Form 8-K

 

 

UNITED STATES

SECURITIES AND EXCHANGE COMMISSION

Washington, D.C. 20549

 

 

FORM 8-K

 

 

CURRENT REPORT

Pursuant to Section 13 or 15(d)

of the Securities Exchange Act of 1934

August 8, 2013

Date of Report

Date of earliest event reported

 

 

BLUCORA, INC.

(Exact name of Registrant as specified in its charter)

 

 

 

DELAWARE   000-25131   91-1718107
(State or other jurisdiction
of incorporation)
  (Commission
File Number)
  (I.R.S. Employer
Identification No.)

10900 N.E. 8th Street, Suite 800

Bellevue, Washington 98004

(Address of Principal Executive Offices)

425-201-6100

Registrant’s Telephone Number, Including Area Code

 

 

Check the appropriate box below if the Form 8-K filing is intended to simultaneously satisfy the filing obligation of the registrant under any of the following provisions:

 

¨ Written communication pursuant to Rule 425 under the Securities Act (17 CFR 230.425)

 

¨ Soliciting material pursuant to Rule 14a-12 under the Exchange Act (17 CFR 240.14a-12)

 

¨ Pre-commencement communications pursuant to Rule 14d-2(b) under the Exchange Act (17 CFR 240.14d-2(b))

 

¨ Pre-commencement communication pursuant to Rule 13e-4(c) under the Exchange Act (17 CFR 240.13e-4(c))

 

 

 


Item 5.03. Amendments to Articles of Incorporation or Bylaws; Change in Fiscal Year.

On August 8, 2013, the Board of Directors (the “Board”) of Blucora, Inc. (“Blucora”) amended and restated the Restated Bylaws of Blucora, Inc. (“Bylaws”). This amendment and restatement was the product of a thorough review of the Bylaws by the Board and Blucora’s management, which was conducted to update the Bylaws to reflect current governance practices, to remove outdated provisions, to correct errors, and to clarify the language of the Bylaws. As a result of this process, the Bylaws have been extensively revised. The significant substantive changes to the Bylaws are as follows:

 

   

Sections 2.5.1 and 2.5.2, the advance notice provisions of the Bylaws that govern notice by stockholders of the nomination of a Director or the proposal of business at the annual meeting of stockholders, have been modified. These provisions previously required notice not less than 60 or more than 90 days before the date of the annual meeting. They now require notice not less than 90 or more than 120 days before the anniversary of the date of the preceding year’s annual meeting. These changes will be effective for the 2014 annual meeting.

**EXERCISES**
(1) The Form 8-K filing says the board and management reviewed the bylaws for several purposes. List each purpose.
(2) Write out the part of the Form 8-K filing that begins with the words containing "425-201-6100" and ends with "(17 CFR 230.425)".

**STORED DATA**
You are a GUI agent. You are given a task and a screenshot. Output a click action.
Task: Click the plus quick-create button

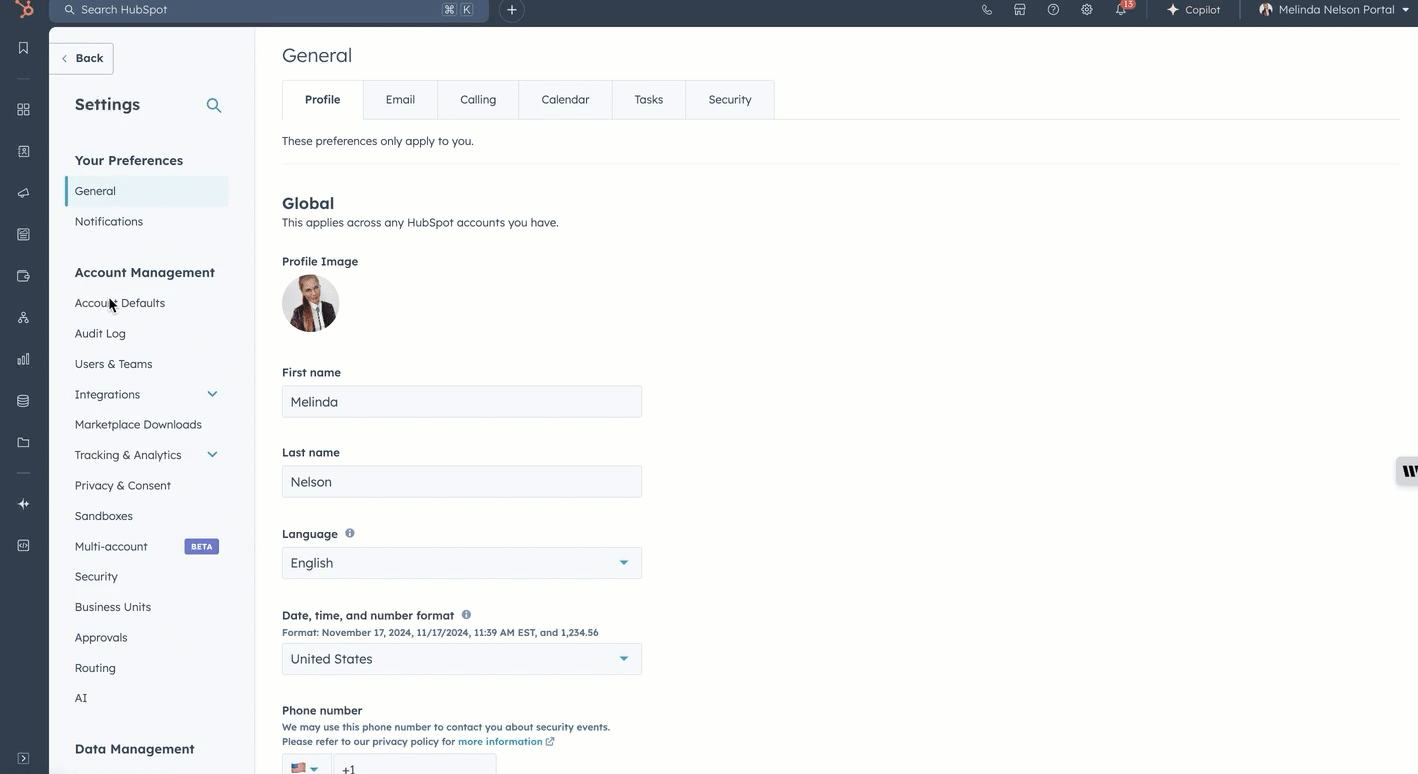tap(512, 10)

**WORKED SOLUTIONS**
(1)
- To update the Bylaws to reflect current governance practices
- To remove outdated provisions
- To correct errors
- To clarify the language of the Bylaws

(2)
425-201-6100

Registrant’s Telephone Number, Including Area Code

 

 

Check the appropriate box below if the Form 8-K filing is intended to simultaneously satisfy the filing obligation of the registrant under any of the following provisions:

 

¨ Written communication pursuant to Rule 425 under the Securities Act (17 CFR 230.425)